## ASSIGNMENT
An identical copy of all the records is what the answer must contain.

## INPUT MATERIAL
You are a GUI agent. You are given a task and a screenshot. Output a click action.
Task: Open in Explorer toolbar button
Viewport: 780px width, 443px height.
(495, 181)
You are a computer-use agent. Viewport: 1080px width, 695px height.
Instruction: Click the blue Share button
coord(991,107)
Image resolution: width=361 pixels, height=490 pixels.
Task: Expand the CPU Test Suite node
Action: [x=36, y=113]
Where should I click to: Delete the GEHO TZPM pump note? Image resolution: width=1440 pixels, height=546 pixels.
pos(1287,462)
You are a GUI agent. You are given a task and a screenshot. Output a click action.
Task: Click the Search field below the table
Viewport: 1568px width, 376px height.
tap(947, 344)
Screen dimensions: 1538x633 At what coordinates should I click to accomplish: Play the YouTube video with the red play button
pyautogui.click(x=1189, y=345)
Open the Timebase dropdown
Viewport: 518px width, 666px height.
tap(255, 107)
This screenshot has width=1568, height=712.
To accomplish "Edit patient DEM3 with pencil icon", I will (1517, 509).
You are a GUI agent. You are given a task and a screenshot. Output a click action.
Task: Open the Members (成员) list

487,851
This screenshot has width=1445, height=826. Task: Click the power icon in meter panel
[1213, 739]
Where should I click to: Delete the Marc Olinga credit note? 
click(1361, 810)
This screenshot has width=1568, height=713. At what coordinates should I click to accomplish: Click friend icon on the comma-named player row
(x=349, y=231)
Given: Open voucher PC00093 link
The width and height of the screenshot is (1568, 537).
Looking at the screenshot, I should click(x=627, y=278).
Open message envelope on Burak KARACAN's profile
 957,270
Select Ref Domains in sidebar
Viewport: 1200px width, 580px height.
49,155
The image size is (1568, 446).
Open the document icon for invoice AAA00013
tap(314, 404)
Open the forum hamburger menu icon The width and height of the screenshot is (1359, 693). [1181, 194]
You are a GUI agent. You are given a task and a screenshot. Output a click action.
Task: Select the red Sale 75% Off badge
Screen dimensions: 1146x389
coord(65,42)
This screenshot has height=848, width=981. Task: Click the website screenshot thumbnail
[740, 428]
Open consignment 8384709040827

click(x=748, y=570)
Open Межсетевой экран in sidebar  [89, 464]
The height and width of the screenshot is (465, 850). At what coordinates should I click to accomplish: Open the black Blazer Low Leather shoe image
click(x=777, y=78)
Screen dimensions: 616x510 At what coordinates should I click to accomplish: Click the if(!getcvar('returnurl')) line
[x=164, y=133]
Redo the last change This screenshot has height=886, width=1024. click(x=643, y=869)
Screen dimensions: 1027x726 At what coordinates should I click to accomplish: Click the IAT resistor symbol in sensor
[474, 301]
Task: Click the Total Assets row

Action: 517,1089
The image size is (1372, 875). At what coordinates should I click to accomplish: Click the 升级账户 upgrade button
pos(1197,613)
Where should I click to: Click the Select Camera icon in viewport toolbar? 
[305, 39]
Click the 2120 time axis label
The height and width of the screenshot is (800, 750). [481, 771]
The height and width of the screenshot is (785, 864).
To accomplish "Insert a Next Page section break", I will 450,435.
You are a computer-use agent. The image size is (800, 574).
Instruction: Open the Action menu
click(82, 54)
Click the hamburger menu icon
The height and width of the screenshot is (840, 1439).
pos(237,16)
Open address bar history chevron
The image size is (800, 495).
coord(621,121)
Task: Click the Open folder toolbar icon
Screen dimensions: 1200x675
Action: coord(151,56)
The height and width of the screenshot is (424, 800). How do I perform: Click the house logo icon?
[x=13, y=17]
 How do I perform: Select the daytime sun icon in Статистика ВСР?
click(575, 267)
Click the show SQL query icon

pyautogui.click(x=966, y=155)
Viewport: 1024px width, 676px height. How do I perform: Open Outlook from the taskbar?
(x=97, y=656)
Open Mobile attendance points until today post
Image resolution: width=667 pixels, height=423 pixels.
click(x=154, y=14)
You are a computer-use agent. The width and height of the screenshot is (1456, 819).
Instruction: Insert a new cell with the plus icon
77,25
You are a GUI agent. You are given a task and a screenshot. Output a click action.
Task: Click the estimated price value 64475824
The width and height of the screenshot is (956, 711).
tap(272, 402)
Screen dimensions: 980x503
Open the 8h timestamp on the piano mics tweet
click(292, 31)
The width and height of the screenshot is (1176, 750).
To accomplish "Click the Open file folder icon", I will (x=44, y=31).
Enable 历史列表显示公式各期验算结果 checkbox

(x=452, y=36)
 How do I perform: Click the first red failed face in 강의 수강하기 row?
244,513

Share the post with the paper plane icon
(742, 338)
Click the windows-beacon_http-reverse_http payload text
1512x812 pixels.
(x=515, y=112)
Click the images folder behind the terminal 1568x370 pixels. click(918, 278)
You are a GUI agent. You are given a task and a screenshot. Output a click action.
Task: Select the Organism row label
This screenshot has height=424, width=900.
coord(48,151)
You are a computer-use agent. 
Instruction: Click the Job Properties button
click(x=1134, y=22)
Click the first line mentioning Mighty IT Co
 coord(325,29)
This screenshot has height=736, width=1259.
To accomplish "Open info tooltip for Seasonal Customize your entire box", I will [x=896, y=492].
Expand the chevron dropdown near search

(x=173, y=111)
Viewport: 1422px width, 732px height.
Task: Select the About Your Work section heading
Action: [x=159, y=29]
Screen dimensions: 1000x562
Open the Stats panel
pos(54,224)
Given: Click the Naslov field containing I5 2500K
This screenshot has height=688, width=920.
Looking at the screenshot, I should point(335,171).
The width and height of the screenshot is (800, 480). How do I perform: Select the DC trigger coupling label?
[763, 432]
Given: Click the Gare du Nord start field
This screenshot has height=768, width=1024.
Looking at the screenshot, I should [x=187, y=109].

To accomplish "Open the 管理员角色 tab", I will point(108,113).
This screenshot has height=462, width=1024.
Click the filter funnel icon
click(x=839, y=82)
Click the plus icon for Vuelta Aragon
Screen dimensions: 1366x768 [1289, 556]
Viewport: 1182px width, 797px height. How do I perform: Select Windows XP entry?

## TASK RESPONSE
You are a GUI agent. You are given a task and a screenshot. Output a click action.
Task: Open in Explorer toolbar button
Viewport: 780px width, 443px height.
(495, 181)
You are a computer-use agent. Viewport: 1080px width, 695px height.
Instruction: Click the blue Share button
coord(991,107)
Image resolution: width=361 pixels, height=490 pixels.
Task: Expand the CPU Test Suite node
Action: [x=36, y=113]
Where should I click to: Delete the GEHO TZPM pump note? Image resolution: width=1440 pixels, height=546 pixels.
pos(1287,462)
You are a GUI agent. You are given a task and a screenshot. Output a click action.
Task: Click the Search field below the table
Viewport: 1568px width, 376px height.
tap(947, 344)
Screen dimensions: 1538x633 At what coordinates should I click to accomplish: Play the YouTube video with the red play button
pyautogui.click(x=1189, y=345)
Open the Timebase dropdown
Viewport: 518px width, 666px height.
tap(255, 107)
This screenshot has width=1568, height=712.
To accomplish "Edit patient DEM3 with pencil icon", I will (1517, 509).
You are a GUI agent. You are given a task and a screenshot. Output a click action.
Task: Open the Members (成员) list

487,851
This screenshot has width=1445, height=826. Task: Click the power icon in meter panel
[1213, 739]
Where should I click to: Delete the Marc Olinga credit note? 
click(1361, 810)
This screenshot has width=1568, height=713. At what coordinates should I click to accomplish: Click friend icon on the comma-named player row
(x=349, y=231)
Given: Open voucher PC00093 link
The width and height of the screenshot is (1568, 537).
Looking at the screenshot, I should click(x=627, y=278).
Open message envelope on Burak KARACAN's profile
 957,270
Select Ref Domains in sidebar
Viewport: 1200px width, 580px height.
49,155
The image size is (1568, 446).
Open the document icon for invoice AAA00013
tap(314, 404)
Open the forum hamburger menu icon The width and height of the screenshot is (1359, 693). [1181, 194]
You are a GUI agent. You are given a task and a screenshot. Output a click action.
Task: Select the red Sale 75% Off badge
Screen dimensions: 1146x389
coord(65,42)
This screenshot has height=848, width=981. Task: Click the website screenshot thumbnail
[740, 428]
Open consignment 8384709040827

click(x=748, y=570)
Open Межсетевой экран in sidebar  [89, 464]
The height and width of the screenshot is (465, 850). At what coordinates should I click to accomplish: Open the black Blazer Low Leather shoe image
click(x=777, y=78)
Screen dimensions: 616x510 At what coordinates should I click to accomplish: Click the if(!getcvar('returnurl')) line
[x=164, y=133]
Redo the last change This screenshot has height=886, width=1024. click(x=643, y=869)
Screen dimensions: 1027x726 At what coordinates should I click to accomplish: Click the IAT resistor symbol in sensor
[474, 301]
Task: Click the Total Assets row

Action: 517,1089
The image size is (1372, 875). At what coordinates should I click to accomplish: Click the 升级账户 upgrade button
pos(1197,613)
Where should I click to: Click the Select Camera icon in viewport toolbar? 
[305, 39]
Click the 2120 time axis label
The height and width of the screenshot is (800, 750). [481, 771]
The height and width of the screenshot is (785, 864).
To accomplish "Insert a Next Page section break", I will 450,435.
You are a computer-use agent. The image size is (800, 574).
Instruction: Open the Action menu
click(82, 54)
Click the hamburger menu icon
The height and width of the screenshot is (840, 1439).
pos(237,16)
Open address bar history chevron
The image size is (800, 495).
coord(621,121)
Task: Click the Open folder toolbar icon
Screen dimensions: 1200x675
Action: coord(151,56)
The height and width of the screenshot is (424, 800). How do I perform: Click the house logo icon?
[x=13, y=17]
 How do I perform: Select the daytime sun icon in Статистика ВСР?
click(575, 267)
Click the show SQL query icon

pyautogui.click(x=966, y=155)
Viewport: 1024px width, 676px height. How do I perform: Open Outlook from the taskbar?
(x=97, y=656)
Open Mobile attendance points until today post
Image resolution: width=667 pixels, height=423 pixels.
click(x=154, y=14)
You are a computer-use agent. The width and height of the screenshot is (1456, 819).
Instruction: Insert a new cell with the plus icon
77,25
You are a GUI agent. You are given a task and a screenshot. Output a click action.
Task: Click the estimated price value 64475824
The width and height of the screenshot is (956, 711).
tap(272, 402)
Screen dimensions: 980x503
Open the 8h timestamp on the piano mics tweet
click(292, 31)
The width and height of the screenshot is (1176, 750).
To accomplish "Click the Open file folder icon", I will (x=44, y=31).
Enable 历史列表显示公式各期验算结果 checkbox

(x=452, y=36)
 How do I perform: Click the first red failed face in 강의 수강하기 row?
244,513

Share the post with the paper plane icon
(742, 338)
Click the windows-beacon_http-reverse_http payload text
1512x812 pixels.
(x=515, y=112)
Click the images folder behind the terminal 1568x370 pixels. click(918, 278)
You are a GUI agent. You are given a task and a screenshot. Output a click action.
Task: Select the Organism row label
This screenshot has height=424, width=900.
coord(48,151)
You are a computer-use agent. 
Instruction: Click the Job Properties button
click(x=1134, y=22)
Click the first line mentioning Mighty IT Co
 coord(325,29)
This screenshot has height=736, width=1259.
To accomplish "Open info tooltip for Seasonal Customize your entire box", I will [x=896, y=492].
Expand the chevron dropdown near search

(x=173, y=111)
Viewport: 1422px width, 732px height.
Task: Select the About Your Work section heading
Action: [x=159, y=29]
Screen dimensions: 1000x562
Open the Stats panel
pos(54,224)
Given: Click the Naslov field containing I5 2500K
This screenshot has height=688, width=920.
Looking at the screenshot, I should point(335,171).
The width and height of the screenshot is (800, 480). How do I perform: Select the DC trigger coupling label?
[763, 432]
Given: Click the Gare du Nord start field
This screenshot has height=768, width=1024.
Looking at the screenshot, I should [x=187, y=109].

To accomplish "Open the 管理员角色 tab", I will point(108,113).
This screenshot has height=462, width=1024.
Click the filter funnel icon
click(x=839, y=82)
Click the plus icon for Vuelta Aragon
Screen dimensions: 1366x768 [1289, 556]
Viewport: 1182px width, 797px height. How do I perform: Select Windows XP entry?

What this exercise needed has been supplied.